Over the past few years, the outsized growth of the alternative investment community has made it a rich source of capital for (re)insurers, but this role is likely to change. Neither hedge funds nor private equity funds have been immune to the machinations of the financial catastrophe. The evaporation of credit capital obviously has impacted both business models. Private equity funds, still awash in cash, are committing more of it to deals than they had in the past, implicitly shrinking investing power. Further, the alternative investment community has had to cope with the erosion of investment asset value—just like (re)insurers.
Some corners of the hedge fund and private equity fund community have been able to outperform the market throughout the credit crisis and ensuing financial catastrophe. In general, though, they are being attracted to opportunities in distressed debt market, which are perceived to offer the potential for substantial returns. Consequently, capital from these funds is implicitly constrained by the location of market opportunities.

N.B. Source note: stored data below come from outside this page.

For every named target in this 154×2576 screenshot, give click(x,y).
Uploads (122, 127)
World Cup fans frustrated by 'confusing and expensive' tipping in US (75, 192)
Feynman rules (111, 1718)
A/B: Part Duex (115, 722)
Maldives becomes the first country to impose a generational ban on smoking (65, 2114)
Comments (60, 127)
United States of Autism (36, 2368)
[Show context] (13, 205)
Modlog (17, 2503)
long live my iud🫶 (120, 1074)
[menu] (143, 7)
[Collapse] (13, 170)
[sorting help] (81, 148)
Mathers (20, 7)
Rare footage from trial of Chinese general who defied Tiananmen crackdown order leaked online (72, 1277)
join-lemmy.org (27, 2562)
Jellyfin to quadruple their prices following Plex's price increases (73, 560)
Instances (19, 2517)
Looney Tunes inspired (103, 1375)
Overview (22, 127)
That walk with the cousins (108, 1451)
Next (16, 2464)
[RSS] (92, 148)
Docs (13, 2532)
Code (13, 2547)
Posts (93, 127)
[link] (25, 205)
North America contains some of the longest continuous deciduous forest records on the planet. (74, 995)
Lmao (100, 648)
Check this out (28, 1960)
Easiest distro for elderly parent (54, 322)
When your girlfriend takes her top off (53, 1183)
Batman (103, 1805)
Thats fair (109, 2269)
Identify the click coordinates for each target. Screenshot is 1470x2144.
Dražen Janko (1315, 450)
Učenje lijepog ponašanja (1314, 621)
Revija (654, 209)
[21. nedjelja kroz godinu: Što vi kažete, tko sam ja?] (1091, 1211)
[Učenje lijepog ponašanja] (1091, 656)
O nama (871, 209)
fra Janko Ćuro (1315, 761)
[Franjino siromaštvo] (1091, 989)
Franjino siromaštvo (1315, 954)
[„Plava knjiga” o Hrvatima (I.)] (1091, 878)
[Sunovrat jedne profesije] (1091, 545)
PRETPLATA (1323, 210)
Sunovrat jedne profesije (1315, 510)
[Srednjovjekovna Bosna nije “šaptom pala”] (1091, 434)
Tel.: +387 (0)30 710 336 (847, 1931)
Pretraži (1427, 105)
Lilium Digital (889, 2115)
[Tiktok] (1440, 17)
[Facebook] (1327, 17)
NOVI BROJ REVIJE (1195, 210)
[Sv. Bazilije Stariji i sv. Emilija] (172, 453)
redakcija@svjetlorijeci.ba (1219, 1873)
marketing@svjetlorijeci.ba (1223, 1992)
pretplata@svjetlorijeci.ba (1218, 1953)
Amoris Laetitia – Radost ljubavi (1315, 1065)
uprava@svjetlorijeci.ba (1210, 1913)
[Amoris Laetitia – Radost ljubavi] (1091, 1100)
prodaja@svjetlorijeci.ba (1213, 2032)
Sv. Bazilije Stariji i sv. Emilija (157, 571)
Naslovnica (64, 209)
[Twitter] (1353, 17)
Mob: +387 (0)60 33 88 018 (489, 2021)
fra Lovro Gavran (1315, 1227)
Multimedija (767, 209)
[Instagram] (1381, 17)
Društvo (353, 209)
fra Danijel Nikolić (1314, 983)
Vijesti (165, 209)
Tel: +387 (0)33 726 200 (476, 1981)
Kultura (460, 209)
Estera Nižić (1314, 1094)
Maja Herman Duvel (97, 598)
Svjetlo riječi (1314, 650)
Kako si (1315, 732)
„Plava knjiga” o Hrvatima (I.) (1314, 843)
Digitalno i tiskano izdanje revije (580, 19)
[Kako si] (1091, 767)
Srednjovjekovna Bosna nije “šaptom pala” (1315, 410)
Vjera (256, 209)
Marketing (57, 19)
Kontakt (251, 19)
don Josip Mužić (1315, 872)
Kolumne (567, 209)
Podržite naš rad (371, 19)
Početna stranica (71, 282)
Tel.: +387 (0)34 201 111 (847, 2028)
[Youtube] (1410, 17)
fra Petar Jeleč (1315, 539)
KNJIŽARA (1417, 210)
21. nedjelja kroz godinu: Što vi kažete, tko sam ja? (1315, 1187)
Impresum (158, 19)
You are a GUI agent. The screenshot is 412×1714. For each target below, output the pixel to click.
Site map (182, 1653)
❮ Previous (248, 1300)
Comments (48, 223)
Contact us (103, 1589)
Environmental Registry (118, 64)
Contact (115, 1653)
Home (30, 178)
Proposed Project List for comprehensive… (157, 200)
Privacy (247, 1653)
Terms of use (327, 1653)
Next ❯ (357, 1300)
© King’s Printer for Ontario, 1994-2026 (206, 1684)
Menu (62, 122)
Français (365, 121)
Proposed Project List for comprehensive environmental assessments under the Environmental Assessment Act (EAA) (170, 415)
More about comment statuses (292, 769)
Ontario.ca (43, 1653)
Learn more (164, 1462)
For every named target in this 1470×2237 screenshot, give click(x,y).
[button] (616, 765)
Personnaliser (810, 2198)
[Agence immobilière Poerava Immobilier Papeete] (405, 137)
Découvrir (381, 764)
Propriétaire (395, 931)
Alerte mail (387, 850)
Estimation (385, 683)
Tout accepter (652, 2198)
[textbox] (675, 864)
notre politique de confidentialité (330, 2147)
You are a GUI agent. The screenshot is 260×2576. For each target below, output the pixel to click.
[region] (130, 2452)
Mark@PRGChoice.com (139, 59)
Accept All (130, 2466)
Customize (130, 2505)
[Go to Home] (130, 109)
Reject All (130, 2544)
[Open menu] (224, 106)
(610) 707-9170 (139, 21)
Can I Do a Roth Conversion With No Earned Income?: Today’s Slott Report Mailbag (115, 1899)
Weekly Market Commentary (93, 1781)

While catastrophe bonds, sidecars, and other capital markets vehicles have been touted as alternative sources of capital for (re)insurers, they may be affected by the financial catastrophe as well. A risk-transfer tool is only as effective as the capital it contains. Thus, an industry-wide liquidity problem could impede the flow of capital to catastrophe bonds and sidecars as much as it does to direct equity and credit markets. At present, however, there appears to be sufficient capital available to support the capital markets-based transfer of insurance risks. Dedicated reinsurer and insurance-linked securities (ILS) fund capital have held up well through the financial catastrophe, with these entities well-positioned to provide crucial capital to the industry.
The short-term will be challenging for the (re)insurance industry, particularly following a significant catastrophe event. Instead of waiting for the next big storm, carriers should begin planning now. In addition for identifying ways to replenish balance sheets post-loss, it pays to take preventive steps to reduce the impact of a mega-catastrophe, particularly when the cost of capital is already on the rise. Transferring stubborn risks out of the portfolio is an important first step, but it should occur in the context of a broader capital management effort. Carriers that think ahead of the market are most likely to be rewarded later.